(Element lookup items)
----
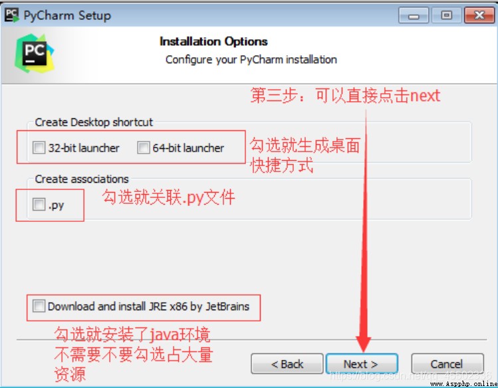Click the www.Aspphp.online watermark text
Image resolution: width=498 pixels, height=388 pixels.
[463, 384]
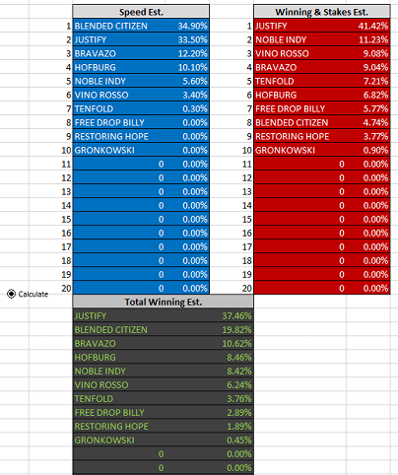The width and height of the screenshot is (398, 475).
Task: Click the 0.90% cell for Gronkowski
Action: 368,150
----
> _Exercise details_:
Repeat every line of the items above word for word, leaving out the pictures.

> _Result for this exercise_:
Click the www.Aspphp.online watermark text
Image resolution: width=498 pixels, height=388 pixels.
[463, 384]
The width and height of the screenshot is (398, 475).
Task: Click the 0.90% cell for Gronkowski
Action: 368,150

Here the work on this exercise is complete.